The Konica Genba Kantoku is a tough guy: a basic point & shoot, wearing hard hats, boots and safety gloves. Built for Japanese foremen, these chunky cameras used to document progress on construction sites.
I bought the Konica two years ago as a birthday present for my girlfriend. At around 15 Euros, I would consider it as a bargain today. The camera had seen lots of use. If Japanese sellers apply the term “near mint” to highlight a very fine condition, I would rank my example “far, far mint”. Although I had to glue the rubber seal of the shutter and mode button back into place, my Genba Kantoku otherwise works perfectly. “My” Genba Kantoku? Well, as I mentioned before, I gifted the camera to my girlfriend. Of course, this hasn’t stopped me from borrowing it…
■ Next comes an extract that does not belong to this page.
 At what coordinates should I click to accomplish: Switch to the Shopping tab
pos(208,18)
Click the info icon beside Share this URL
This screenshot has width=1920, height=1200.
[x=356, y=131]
What I Like About the Genba Kantoku
One of the few features the Genba Kantoku provides are four little cross markings in the finder. They are located close to the frame corners. I appreciate them as they help tremendously in aligning the camera with your subject. Sure, for organic subjects like people, animals or plants these markings are negligible. However, in the city with its many edges and right angles, they are worth their weight in gold. (I’m exaggerating here a little bit; I’m also sure the markings don’t have any measurable weight.)
Another cool “feature”: the bottom plate exhibits a hint which battery is needed (a 6V 2CR5). The hint doesn’t come as a sticker, which would quickly wear out in the rough environments the camera is intended for. Instead, the hint is deeply recessed into the plastic. And there is not just the type of the battery mentioned. There is also a little sketch of the battery’s shape – in a perspective view, the way it would look when you insert the battery!
Shooting with the Genba Kantoku
After a two-month period of shooting exclusively black & white film, I’m slowly rediscovering color. As with many photographers, Kodak Portra is the material of choice. I have the policy that any camera deserves any kind of film – so no “expensive film in expensive camera only” kind of attitude.
I took the Genba Kantoku with me on my usual strolls through the neighborhood. It sits in the pocket of my rain jacket. If I need a camera, it’s there. If not, it doesn’t matter. Limitating gear liberates yourself – see Daniel’s thoughts. As a result, my frames don’t derive from thoroughly planned photo trips. These images rather belong to the “take along” type. Or, simply: snap shots. In appreciation for the film loaded, I preferably looked for subjects in appealing colors.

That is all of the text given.